Ontsteld door de vernederingen die hij Fritz Lang zag ondergaan in de greep van de filmindustrie, begon Kluge socio-fictionele miniaturen te schrijven die voor het eerst verzameld zouden worden in Lebensläufe (1962). Tegelijk begon hij samen met Peter Schamoni te werken aan wat zijn eerste kortfilm zou worden, Brutalität in Stein (1961), een opgemerkt werkstuk dat een nieuwe aandacht inluidde voor de verhouding van Duitsland met zijn onfrisse verleden, in tegenspraak met de amnesie die karakteristiek was voor “Papas Kino”. Het voorbeeld van de Franse Nouvelle Vague sterkte Kluge in zijn overtuiging dat een nieuwe onafhankelijke cinema noodzakelijk was om een slagvaardige Duitse filmcultuur tot leven te brengen. In 1962 was hij een van de ondertekenaars van het “Oberhausener Manifest” en een van de stichters van het Institut für Filmgestaltung in Ulm, die allebei hebben bijgedragen tot de grondvesting van de zogenaamde “Nieuwe Duitse Cinema”.

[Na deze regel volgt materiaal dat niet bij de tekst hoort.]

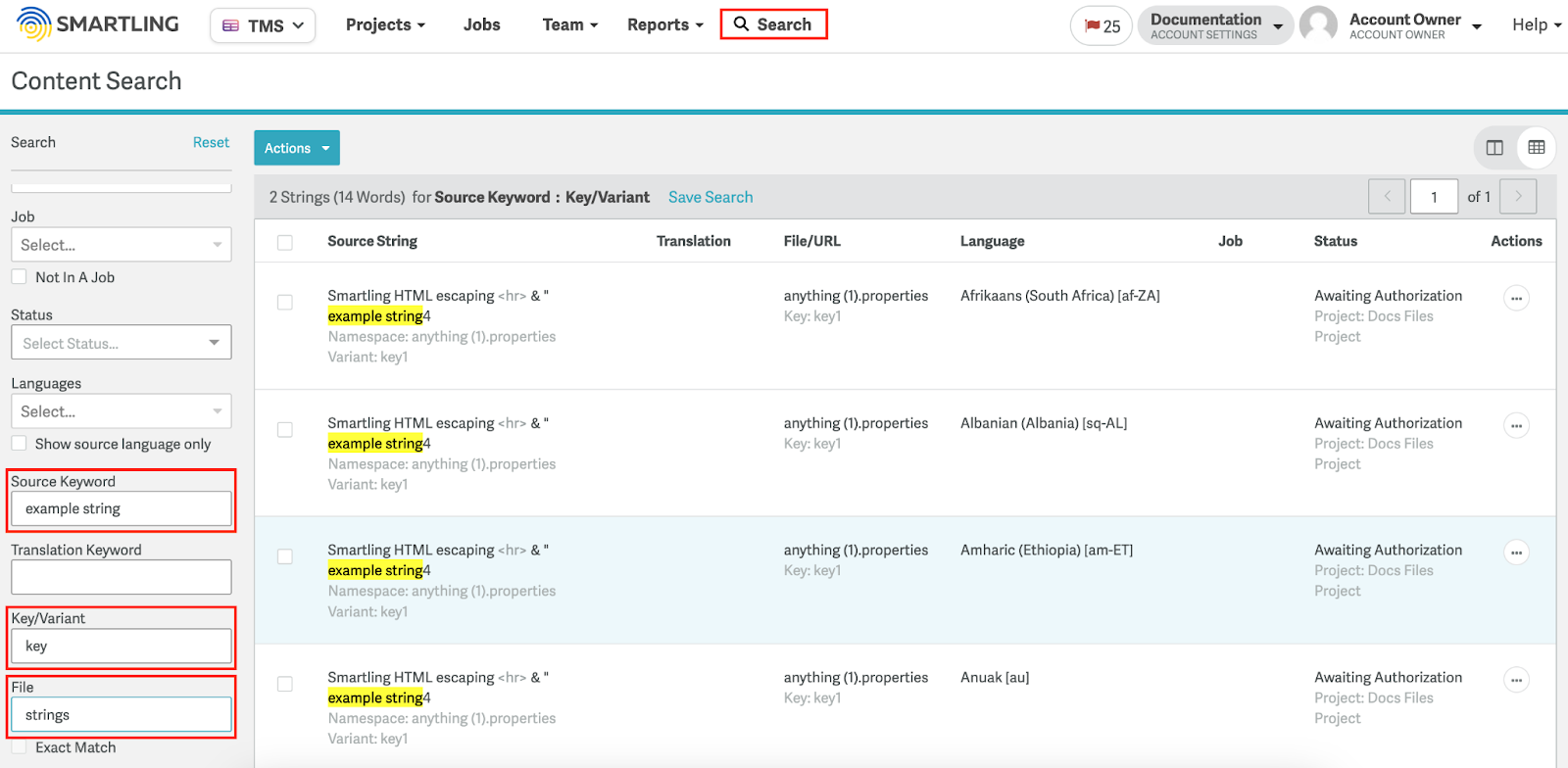
Task: Open actions menu for Afrikaans row
Action: tap(1516, 298)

In zijn ambitie om alternatieve vormen van filmproductie te vrijwaren en media te verlossen uit de greep van de cultuurindustrie, stichtte Kluge later ook de “Development Company for Television Program” (DCTP), die zich tot op vandaag trots situeert als een “onafhankelijke producent binnen het commerciële televisielandschap”. Sinds 1987 dient DCTP als het platform voor Kluges eigen Kulturmagazine dat bestaande televisieformats approprieert en subverteert. Eerder dan over culturele events te rapporteren met behulp van gestandaardiseerde modellen kiest hij ervoor om “vormen te ontwikkelen die kunnen overleven temidden van deze onmogelijke situatie die elke expressie vernietigt”, vormen die bovendien druk uitvoeren op de “spieren van de verbeelding”.

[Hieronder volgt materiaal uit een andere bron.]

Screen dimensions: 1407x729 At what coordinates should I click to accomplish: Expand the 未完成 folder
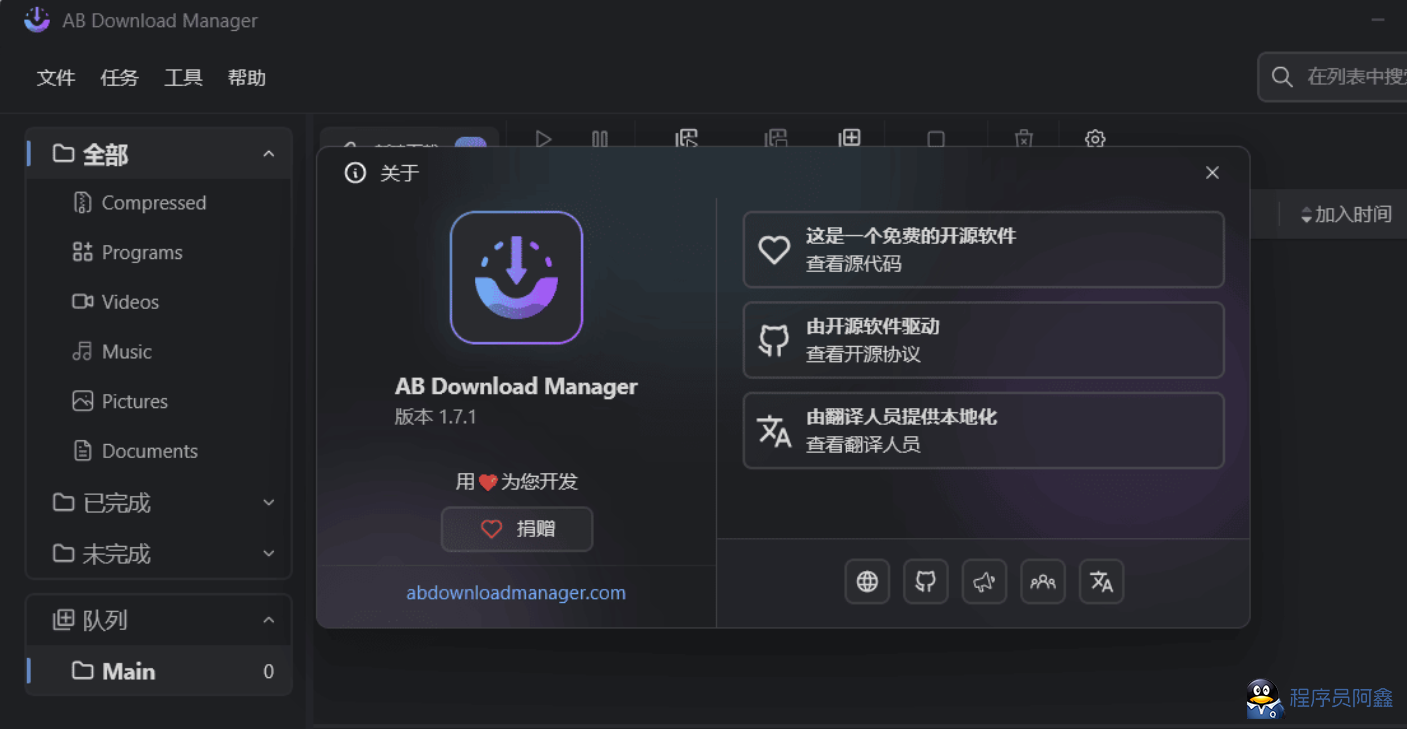(268, 554)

Kluge positioneert zich als een bondgenoot van de “onderdrukte klassen” van de menselijke zintuigen en kiest ervoor om kwaliteiten aan te spreken zoals nieuwsgierigheid, koppigheid en de honger naar het kijken, luisteren en correleren. Hij contrasteert de “dramaturgie van de onvermijdelijke tragedie”, typerend voor de 19e-eeuwse opera, met een “dramaturgie van Zusammenhang”, gebaseerd op principes van montage, simultaniteit en polyfonie. Dit zoeken naar Zusammenhang staat ook centraal in zijn literaire oeuvre, dat grotendeels werd verzameld in Chronik der Gefühle (2000, recent in het Frans vertaald als Chronique des sentiments). Aan de basis van deze “livre-océan”, zoals Georges Didi-Huberman het werk heeft gedefinieerd, ligt Alexander Kluges decennialange onderneming van “het vertellen van verhalen over hoe gevoelens niet machteloos zijn”. Een onderneming die ongetwijfeld meer aandacht verdient.